Considerato,                  in diritto

                                   1.   1.1. In materia di diritto degli stranieri, la competenza del Tribunale cantonale amministrativo a statuire in merito ai gravami inoltrati avverso le decisioni del Consiglio di Stato è data soltanto nella misura in cui queste ultime possono essere impugnate con ricorso di diritto amministrativo al Tribunale federale (cfr. art. 10 lett. a LALPS).

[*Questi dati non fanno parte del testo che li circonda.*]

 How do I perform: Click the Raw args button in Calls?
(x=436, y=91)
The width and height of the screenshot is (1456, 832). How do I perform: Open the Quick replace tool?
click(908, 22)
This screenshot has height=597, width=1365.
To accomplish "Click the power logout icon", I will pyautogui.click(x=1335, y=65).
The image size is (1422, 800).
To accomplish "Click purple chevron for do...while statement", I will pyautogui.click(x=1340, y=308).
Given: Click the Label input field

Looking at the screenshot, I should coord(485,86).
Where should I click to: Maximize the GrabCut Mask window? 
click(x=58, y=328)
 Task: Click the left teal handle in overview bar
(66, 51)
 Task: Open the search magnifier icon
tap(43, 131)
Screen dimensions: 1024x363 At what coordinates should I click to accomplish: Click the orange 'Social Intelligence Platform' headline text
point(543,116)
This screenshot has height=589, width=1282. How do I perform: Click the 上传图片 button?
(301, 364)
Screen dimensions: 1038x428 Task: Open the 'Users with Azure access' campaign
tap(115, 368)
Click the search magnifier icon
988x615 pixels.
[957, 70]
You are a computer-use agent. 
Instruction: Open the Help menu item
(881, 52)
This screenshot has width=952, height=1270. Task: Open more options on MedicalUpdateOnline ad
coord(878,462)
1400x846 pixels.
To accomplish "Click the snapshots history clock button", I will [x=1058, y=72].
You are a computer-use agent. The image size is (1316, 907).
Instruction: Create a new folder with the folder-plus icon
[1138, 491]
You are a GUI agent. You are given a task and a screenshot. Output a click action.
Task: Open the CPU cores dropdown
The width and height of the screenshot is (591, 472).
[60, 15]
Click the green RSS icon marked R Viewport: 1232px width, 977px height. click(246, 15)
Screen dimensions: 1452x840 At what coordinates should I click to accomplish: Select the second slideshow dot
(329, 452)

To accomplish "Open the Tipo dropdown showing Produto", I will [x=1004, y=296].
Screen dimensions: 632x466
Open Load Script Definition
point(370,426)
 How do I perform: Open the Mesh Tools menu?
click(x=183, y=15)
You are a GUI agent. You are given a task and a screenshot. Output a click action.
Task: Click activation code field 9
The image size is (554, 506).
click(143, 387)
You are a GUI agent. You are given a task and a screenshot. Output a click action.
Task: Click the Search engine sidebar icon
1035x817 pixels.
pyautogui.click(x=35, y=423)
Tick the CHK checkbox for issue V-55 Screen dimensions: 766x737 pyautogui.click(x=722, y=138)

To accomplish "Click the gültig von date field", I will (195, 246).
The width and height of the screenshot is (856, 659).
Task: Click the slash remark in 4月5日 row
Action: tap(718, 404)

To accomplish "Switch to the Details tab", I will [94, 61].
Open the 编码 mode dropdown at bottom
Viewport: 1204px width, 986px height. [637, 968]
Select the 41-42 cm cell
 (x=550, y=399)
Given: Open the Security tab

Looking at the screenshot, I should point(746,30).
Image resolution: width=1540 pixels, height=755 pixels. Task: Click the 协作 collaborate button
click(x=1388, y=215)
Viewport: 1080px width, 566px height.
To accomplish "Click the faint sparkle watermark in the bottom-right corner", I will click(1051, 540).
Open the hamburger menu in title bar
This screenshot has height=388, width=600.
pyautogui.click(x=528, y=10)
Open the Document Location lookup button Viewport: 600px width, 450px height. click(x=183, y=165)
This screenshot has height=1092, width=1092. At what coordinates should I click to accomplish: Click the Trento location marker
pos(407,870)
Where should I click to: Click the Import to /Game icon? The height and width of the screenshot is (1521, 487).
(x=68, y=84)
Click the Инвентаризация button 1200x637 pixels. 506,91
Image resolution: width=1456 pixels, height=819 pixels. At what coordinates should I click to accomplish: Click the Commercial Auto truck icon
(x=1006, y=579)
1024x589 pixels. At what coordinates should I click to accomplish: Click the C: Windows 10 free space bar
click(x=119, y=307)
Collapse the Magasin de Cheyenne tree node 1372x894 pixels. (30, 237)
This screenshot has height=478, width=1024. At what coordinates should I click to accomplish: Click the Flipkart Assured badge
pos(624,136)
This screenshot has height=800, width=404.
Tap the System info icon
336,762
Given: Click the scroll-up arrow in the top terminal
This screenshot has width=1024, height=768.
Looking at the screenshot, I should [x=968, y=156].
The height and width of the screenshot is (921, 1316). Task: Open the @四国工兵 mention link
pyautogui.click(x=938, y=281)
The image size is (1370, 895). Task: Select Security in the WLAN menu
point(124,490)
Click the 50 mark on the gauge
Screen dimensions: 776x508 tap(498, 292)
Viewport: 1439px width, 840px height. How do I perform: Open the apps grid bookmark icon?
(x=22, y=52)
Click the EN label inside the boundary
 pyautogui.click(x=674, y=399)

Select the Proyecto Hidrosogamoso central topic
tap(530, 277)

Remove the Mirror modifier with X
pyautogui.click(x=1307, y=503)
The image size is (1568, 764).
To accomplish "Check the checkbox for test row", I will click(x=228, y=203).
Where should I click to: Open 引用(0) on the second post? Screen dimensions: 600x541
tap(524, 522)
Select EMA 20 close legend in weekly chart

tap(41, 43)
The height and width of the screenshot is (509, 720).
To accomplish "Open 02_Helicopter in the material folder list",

1.2. Giusta l'art. 100 cpv. 1 lett. b n. 3 OG, in materia di polizia degli stranieri il ricorso di diritto amministrativo al Tribunale federale non è esperibile contro il rilascio o il rifiuto di permessi al cui ottenimento la legislazione federale non conferisce un diritto. L'art. 4 LDDS sancisce che l'autorità competente decide liberamente, nei limiti delle disposizioni della legge e dei trattati con l'estero, in merito alla concessione del permesso di dimora o di domicilio. Lo straniero ha quindi un diritto all'ottenimento di un simile permesso solo laddove tale pretesa si fonda su di una disposizione particolare del diritto federale o di un trattato internazionale (DTF 123 II 145 consid. 1b).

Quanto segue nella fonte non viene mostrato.